(Problem details) Every line below between the line holding "Click the boxed" and the line holding "You are a computer-use agent. The width", inclusive, should be repeated exactly, and all other lines omitted.

-------

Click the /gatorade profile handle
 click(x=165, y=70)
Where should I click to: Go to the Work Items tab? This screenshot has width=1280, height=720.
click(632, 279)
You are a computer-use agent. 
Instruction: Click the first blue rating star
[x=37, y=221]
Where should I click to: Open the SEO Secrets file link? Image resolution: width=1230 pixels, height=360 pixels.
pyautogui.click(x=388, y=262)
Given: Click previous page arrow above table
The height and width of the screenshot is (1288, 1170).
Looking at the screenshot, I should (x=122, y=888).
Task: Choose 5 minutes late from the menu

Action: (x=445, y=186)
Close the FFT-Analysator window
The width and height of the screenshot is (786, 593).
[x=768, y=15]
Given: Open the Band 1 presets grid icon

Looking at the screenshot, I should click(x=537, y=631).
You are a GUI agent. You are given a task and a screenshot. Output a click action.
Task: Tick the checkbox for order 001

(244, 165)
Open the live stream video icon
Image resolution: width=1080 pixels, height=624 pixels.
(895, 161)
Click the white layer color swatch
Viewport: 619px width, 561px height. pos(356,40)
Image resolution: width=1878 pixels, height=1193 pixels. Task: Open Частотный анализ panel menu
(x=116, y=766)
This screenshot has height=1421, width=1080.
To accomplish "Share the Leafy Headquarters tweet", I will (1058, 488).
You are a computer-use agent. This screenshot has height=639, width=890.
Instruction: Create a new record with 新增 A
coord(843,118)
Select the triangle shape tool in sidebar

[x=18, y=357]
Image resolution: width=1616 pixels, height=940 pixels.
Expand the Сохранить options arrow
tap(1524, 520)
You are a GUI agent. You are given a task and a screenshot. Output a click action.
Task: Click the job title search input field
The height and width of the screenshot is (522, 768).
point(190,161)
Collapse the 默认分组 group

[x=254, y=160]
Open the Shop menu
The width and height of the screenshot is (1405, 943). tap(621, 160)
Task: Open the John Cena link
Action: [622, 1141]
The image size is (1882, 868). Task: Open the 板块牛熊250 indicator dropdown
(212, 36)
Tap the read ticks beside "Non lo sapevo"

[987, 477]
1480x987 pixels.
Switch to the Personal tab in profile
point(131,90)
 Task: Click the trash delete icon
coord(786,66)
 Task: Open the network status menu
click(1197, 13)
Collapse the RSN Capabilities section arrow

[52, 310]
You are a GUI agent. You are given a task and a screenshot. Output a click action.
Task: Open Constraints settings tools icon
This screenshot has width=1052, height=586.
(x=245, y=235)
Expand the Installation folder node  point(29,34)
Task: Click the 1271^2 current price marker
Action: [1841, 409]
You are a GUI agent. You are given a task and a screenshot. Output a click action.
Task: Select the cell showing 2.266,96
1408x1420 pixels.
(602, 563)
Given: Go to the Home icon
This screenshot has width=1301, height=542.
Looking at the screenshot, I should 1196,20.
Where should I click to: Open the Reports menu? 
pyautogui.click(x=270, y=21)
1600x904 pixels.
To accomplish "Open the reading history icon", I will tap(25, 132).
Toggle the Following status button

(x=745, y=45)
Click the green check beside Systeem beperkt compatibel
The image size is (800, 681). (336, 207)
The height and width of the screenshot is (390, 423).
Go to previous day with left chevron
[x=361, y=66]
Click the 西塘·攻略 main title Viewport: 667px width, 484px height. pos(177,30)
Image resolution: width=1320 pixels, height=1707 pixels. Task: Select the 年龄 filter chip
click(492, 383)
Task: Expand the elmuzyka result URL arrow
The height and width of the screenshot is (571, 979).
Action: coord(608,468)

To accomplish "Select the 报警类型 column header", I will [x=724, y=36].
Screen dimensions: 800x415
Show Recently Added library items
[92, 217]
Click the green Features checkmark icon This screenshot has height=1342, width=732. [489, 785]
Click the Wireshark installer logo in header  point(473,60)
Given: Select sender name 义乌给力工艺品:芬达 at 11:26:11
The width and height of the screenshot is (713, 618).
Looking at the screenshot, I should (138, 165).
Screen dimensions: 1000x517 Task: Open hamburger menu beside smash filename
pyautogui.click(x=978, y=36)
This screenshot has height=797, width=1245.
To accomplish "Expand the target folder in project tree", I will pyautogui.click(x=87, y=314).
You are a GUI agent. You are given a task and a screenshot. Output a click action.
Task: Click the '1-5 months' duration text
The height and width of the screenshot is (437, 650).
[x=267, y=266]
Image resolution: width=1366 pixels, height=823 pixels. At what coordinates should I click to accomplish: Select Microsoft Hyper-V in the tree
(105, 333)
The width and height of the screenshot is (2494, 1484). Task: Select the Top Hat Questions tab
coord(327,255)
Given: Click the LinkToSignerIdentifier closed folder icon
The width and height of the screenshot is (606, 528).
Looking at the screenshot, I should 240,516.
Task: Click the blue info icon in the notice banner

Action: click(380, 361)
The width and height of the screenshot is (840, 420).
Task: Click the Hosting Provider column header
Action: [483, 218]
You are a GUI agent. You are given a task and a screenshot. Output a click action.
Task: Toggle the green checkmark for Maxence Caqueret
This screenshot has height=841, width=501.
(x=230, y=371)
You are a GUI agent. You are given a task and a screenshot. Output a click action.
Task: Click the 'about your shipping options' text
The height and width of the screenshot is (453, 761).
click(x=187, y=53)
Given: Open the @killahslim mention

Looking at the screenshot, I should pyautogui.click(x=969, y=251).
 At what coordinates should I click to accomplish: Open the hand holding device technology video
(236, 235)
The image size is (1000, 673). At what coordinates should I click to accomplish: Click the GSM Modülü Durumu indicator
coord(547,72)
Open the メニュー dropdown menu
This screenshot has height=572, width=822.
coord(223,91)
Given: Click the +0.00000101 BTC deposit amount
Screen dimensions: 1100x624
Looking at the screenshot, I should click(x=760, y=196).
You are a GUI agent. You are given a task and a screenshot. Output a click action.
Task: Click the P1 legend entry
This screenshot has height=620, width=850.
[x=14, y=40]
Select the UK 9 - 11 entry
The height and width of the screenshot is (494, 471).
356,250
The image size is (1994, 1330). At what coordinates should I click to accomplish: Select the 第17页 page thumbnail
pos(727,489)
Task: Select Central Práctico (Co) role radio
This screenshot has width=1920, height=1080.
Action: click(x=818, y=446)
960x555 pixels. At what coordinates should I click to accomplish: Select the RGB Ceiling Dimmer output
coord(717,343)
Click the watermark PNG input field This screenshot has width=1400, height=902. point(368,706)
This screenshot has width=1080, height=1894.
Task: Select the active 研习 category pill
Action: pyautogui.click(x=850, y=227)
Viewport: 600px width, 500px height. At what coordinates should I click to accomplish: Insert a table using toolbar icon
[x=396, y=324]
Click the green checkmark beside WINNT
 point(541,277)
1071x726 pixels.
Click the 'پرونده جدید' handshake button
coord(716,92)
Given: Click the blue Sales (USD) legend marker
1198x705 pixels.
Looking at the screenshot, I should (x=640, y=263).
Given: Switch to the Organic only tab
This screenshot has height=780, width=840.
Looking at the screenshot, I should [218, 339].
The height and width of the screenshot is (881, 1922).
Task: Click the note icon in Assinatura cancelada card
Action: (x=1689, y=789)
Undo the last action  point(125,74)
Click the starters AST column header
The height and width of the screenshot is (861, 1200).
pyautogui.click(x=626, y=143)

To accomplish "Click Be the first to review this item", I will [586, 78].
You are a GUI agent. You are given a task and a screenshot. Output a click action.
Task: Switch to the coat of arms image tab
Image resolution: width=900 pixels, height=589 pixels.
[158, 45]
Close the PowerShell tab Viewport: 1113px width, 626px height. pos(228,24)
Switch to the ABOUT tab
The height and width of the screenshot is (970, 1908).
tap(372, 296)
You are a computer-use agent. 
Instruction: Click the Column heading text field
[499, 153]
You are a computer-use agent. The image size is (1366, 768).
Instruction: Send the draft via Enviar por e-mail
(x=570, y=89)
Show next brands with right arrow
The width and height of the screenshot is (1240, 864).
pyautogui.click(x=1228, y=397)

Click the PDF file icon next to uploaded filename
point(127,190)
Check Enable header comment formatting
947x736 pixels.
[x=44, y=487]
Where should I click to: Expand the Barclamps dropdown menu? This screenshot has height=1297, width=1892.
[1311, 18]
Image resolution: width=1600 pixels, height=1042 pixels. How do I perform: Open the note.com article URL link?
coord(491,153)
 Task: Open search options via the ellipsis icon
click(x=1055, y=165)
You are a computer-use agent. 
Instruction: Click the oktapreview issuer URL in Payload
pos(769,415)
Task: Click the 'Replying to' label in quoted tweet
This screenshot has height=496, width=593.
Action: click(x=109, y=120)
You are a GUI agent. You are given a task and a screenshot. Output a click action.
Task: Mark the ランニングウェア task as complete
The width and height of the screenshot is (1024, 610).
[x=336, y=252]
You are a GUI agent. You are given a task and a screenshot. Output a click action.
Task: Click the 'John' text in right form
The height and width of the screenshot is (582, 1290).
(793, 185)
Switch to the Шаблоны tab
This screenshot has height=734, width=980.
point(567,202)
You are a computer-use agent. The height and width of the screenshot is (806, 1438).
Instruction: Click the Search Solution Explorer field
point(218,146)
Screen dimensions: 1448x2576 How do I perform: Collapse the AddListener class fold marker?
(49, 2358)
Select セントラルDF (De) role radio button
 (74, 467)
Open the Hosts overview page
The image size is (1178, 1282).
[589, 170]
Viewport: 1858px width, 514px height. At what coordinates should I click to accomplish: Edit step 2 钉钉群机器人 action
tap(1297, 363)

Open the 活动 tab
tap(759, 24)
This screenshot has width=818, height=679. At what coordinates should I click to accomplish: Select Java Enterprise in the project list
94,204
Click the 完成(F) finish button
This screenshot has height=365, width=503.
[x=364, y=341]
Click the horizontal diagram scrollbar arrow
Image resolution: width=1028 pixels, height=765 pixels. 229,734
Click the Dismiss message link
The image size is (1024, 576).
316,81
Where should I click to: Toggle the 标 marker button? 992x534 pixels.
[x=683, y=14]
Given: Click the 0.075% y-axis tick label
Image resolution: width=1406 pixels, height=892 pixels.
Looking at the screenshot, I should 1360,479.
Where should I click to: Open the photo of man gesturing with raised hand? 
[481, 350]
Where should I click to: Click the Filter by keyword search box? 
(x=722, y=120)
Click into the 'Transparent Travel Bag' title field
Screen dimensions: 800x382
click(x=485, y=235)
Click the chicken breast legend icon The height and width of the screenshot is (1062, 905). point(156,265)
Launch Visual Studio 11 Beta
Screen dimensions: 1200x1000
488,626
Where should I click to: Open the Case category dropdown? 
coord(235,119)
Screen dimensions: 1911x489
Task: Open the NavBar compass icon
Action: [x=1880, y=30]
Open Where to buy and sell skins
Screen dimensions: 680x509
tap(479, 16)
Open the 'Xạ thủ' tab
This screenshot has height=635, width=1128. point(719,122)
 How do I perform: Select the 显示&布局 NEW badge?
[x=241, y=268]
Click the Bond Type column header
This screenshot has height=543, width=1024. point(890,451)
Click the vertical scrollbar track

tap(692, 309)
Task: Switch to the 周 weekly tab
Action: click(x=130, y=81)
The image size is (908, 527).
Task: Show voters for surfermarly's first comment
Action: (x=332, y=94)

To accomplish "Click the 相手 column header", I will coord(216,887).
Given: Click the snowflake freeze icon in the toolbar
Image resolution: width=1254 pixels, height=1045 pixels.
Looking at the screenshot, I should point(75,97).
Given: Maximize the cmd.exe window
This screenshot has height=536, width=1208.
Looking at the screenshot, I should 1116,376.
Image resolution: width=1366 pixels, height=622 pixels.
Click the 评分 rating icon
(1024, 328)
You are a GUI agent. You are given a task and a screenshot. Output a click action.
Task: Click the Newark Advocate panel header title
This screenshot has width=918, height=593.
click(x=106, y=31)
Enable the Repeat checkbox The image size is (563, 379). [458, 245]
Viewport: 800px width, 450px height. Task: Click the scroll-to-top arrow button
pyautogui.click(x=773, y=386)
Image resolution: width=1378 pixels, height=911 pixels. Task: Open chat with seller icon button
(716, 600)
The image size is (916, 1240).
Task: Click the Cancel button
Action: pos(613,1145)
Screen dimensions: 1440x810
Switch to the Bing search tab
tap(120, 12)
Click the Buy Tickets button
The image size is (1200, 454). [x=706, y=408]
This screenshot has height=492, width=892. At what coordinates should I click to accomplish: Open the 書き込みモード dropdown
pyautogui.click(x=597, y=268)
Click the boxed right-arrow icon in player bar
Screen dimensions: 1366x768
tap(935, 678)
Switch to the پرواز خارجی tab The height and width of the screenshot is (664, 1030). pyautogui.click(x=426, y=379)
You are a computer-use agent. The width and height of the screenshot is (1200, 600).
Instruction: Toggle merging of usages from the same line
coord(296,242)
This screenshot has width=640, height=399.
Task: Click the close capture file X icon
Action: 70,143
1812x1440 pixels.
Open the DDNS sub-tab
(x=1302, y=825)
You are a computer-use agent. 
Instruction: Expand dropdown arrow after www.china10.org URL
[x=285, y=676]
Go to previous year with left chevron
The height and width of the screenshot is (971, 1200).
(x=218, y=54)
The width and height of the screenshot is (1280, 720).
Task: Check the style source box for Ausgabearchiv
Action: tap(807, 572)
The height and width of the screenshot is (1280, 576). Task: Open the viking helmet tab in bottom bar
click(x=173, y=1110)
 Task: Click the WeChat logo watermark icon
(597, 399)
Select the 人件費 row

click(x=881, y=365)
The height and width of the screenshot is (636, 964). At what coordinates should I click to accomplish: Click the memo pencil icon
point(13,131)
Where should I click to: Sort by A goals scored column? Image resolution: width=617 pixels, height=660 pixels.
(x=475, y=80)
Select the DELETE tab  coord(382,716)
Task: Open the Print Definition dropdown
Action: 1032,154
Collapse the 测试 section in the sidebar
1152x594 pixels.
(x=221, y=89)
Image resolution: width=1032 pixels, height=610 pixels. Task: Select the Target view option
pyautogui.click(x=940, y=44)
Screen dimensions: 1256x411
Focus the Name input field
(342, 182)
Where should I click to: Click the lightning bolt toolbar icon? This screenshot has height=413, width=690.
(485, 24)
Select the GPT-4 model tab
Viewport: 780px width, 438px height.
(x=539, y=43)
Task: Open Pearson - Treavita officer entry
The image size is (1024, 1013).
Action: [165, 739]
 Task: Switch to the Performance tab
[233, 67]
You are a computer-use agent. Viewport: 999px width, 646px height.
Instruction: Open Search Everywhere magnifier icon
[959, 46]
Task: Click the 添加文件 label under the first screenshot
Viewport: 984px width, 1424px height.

-------

(Finished exercise)
Click the boxed right-arrow icon in player bar
Screen dimensions: 1366x768
tap(935, 678)
Switch to the پرواز خارجی tab The height and width of the screenshot is (664, 1030). pyautogui.click(x=426, y=379)
You are a computer-use agent. The width and height of the screenshot is (1200, 600).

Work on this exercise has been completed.